Sorry, or Running Late?

Submitted into Contest #249 in response to: Write a story about a character running late for a job interview.... view prompt


Contemporary Inspirational Speculative

“Did you remember your project, today, Nathaniel? At any rate, you’ll have to turn it in at the front office, now; you do remember how to get down there, don’t you?,” his third grade teacher lectured. Nathan did not, in fact, remember how to get to the front office. Nathan was not entirely certain as to where he was, to be honest, but it was reminiscent of the high school he attended in his youth.. “You knew the project was due today…and why are you wearing that monstrosity!?,” Ms. Scarlet added, sneering, snapping Nathan’s attention away from the homework he had forgotten to complete and to the cheerleading uniform he was suddenly dressed in.

“I-I’m sorry, I thought I had grabbed my shirt this morning! I was in a hurry, I woke up 

late!,” Nathan stammered back, his mind racing, panicked, as his classmates snickered. In that instant, the bell rang, loud enough to drown out the laughter from his peers, but not loud enough to drown out Ms. Scarlet’s voice. 

“And now, you’re late for gym! IDIOT!,” his teacher yelled at him. Before he could open his mouth to make a rebuttal, Mr. Hendricks, Nathan’s high school gym teacher, walked through the door behind him. 

“Nathaniel! What the hell do you think you’re doing, getting undressed in the middle of Spanish class!? And why weren’t you in class? That’s detention!!” Nathan was further confused. Ms. Scarlet was staring at him, mouth agape, a look of utter disgust etched into her otherwise generic features. Nathan looked down. His cheerleading outfit had been replaced with his pale, nearly-featureless skin. He couldn’t see it, but he was certain that the mole on his left butt cheek was all that modestly adorned him. The bell rang again.

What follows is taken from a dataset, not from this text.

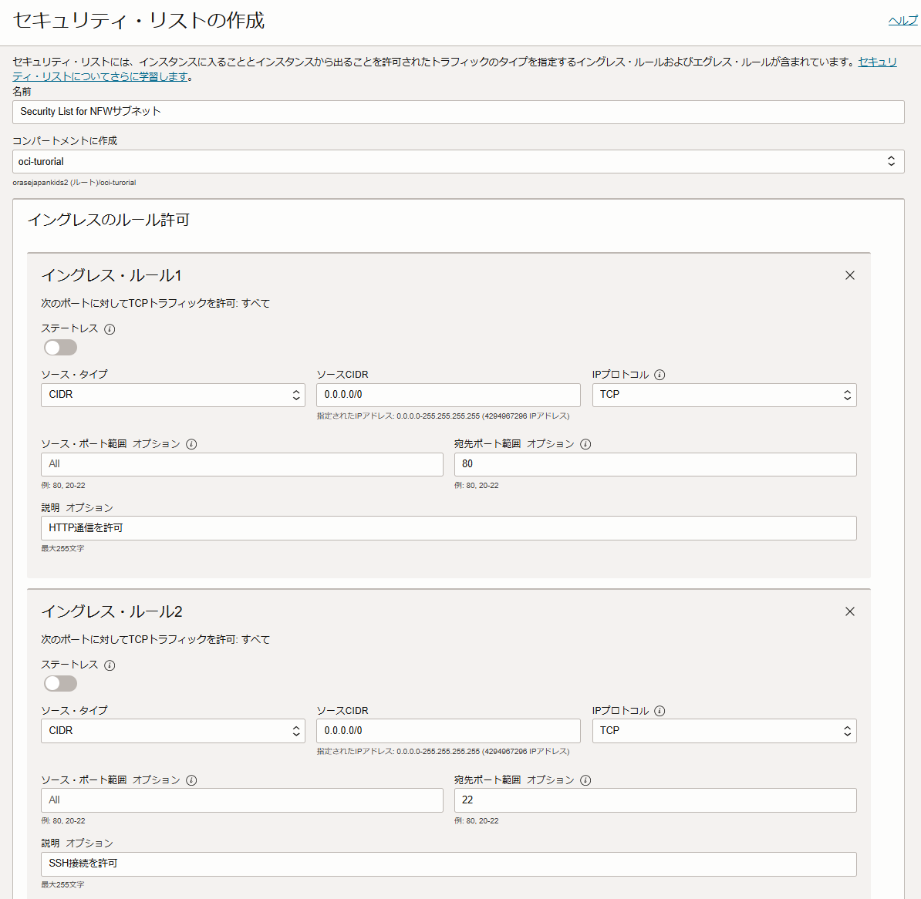921x899 pixels.
Task: Click the 名前 text field
Action: tap(458, 112)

Nathan turned and, ducking past Mr. Hendricks, rushed out the door. He had no idea what class he was supposed to be in next, but that was the least of his problems. He had to find clothes, a pair of pants, something. Hell, even the cheerleading uniform would suffice at this point. Running through the congested hallways of his high school, Nathan felt the gaze of hundreds of strangers as he made every attempt at making himself smaller…He heard Amanda Bellaruz, his ex girlfriend, laughing. He saw Austin Smith, the lumbering slack-jawed quarterback of the football team, pointing at him and laughing with his posse. Sam Gardner, his childhood buddy, Samantha Rodriguez, his middle school crush, Mr. Richmond, the principal of his elementary school, Mr.Smith, the custodian, Mr. Raft, Ms. Eller, countless other teachers, administrators, friends, acquaintances, all crammed into the hallway, yelling at him, pointing, laughing… the bell rang. 

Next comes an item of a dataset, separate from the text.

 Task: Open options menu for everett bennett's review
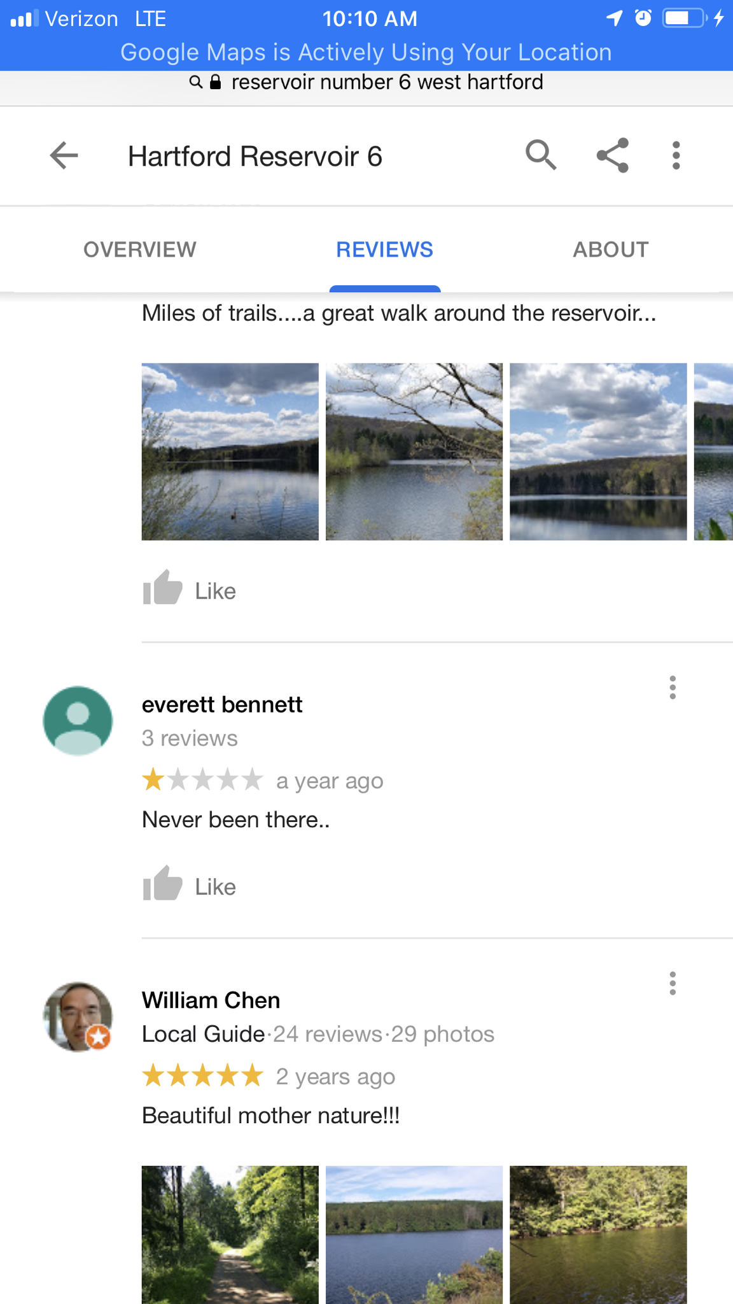tap(673, 688)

The hallway had emptied as quickly as it had filled; the ghosts of academia past were replaced with the sounding passing bell, which seemed to be stuck on repeat. Although, there was a different quality to it that Nathan had not noticed before; it sounded familiar, certainly, but this wasn’t the droning, atonal bell that Nathan relied upon to get him from class, to lunch, to home, no–it sounded like…wind chimes?

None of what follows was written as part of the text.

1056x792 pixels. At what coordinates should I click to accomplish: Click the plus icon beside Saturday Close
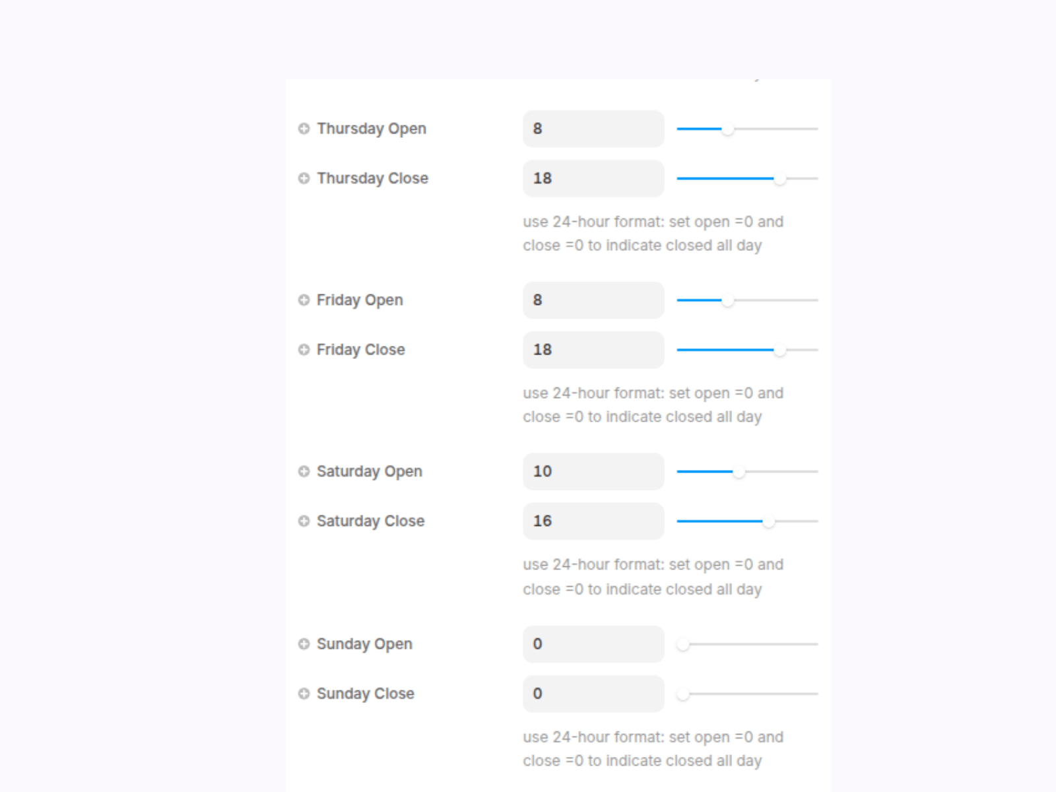pos(304,521)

Nathan woke with a start, sweaty, heart racing. He reached up to touch his eyes, hovering over them for a moment as he collected his thoughts. His phone’s alarm was still chiming away, a loop of cascading bells ringing in harmony that was supposed to sound peaceful, but only made his already aching stomach hurt even more. The shirt he had worn to bed the night before was soaked in sweat, but at this moment, he was briefly overjoyed to find that he was clothed, regardless of how much discomfort it brought him as it clung, cold and wet, to his clammy skin. Drawing his hands down his face, Nathan felt his beard, a prerequisite to graduating from college with a Bachelor of Arts in English. 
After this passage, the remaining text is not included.